To get to the heart of the matter, since these are square roots, you are looking for the largest factor of the radicand that is a perfect square.

For example, with $\sqrt{32ab^2}$ you are looking for the largest factor of $32ab^2$ that is a perfect square. To answer this question, you must first ask yourself, "What are the factors of $32$, $a$, and $b^2$?" Well, the factors of $32$ are $1, 2, 4, 8, 16,$ and $32$. The factors of $a$ are $1$ and $a$. The factors of $b^2$ are $1, b,$ and $b^2$.

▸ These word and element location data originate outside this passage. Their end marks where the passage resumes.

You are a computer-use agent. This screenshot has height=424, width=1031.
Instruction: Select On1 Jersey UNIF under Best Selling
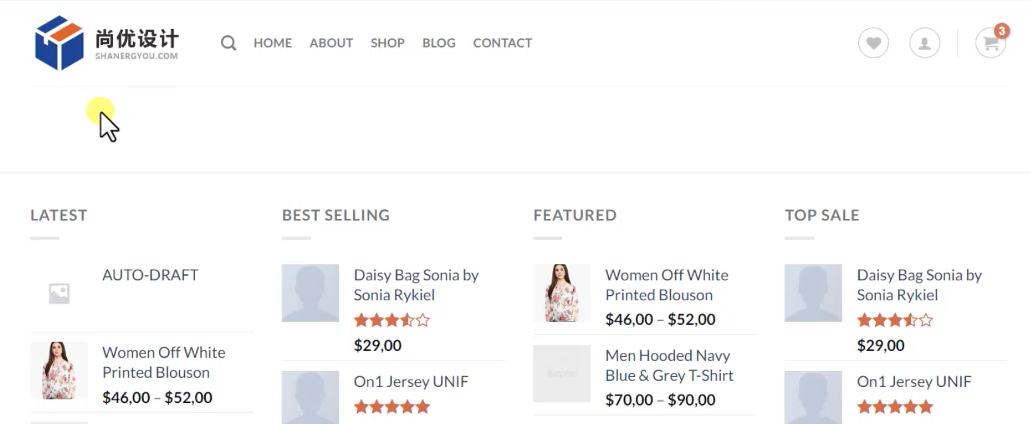coord(410,381)
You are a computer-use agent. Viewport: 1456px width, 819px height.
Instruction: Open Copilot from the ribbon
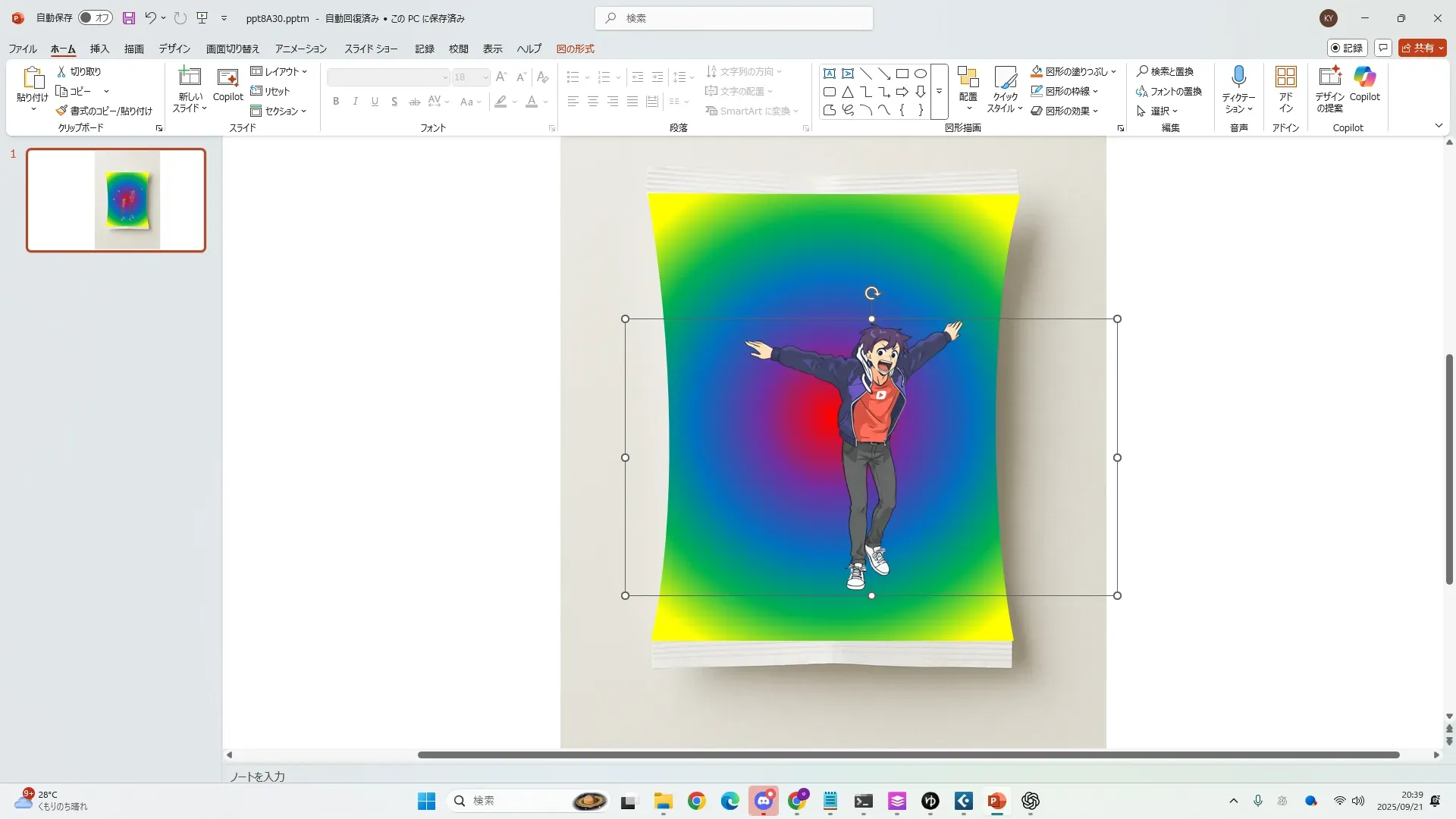[1364, 77]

To be even more precise, let's do an example. Say we wanted to simply $\sqrt{300ab^4}$. We would want to find the factors of $300$, $a$, and $b^4$ that are perfect squares. The largest factor of $300$ that is a perfect square is $100$. The largest factor of $a$ that is a perfect square is $1$. The largest factor of $b^4$ that is a perfect square is $b^4$ itself. Thus, the largest quantity we can take out of the radical is $100\cdot1\cdot b^4 = 100b^4$. The rest of the procedure goes like this:

$$ \sqrt{300ab^4} = \sqrt{100b^4 \cdot 3a} = \sqrt{100b^4}\sqrt{3a} = 10b^2\sqrt{3a}. $$

Try this process with the square roots you have in your post and see what happens.

As a side note, if you were instead trying to simplify the cube root of a quantity, you would look for the largest factor of the radicand that is a perfect cube, rather than a perfect square. With fourth roots, you'd look for perfect fourth powers, and so on.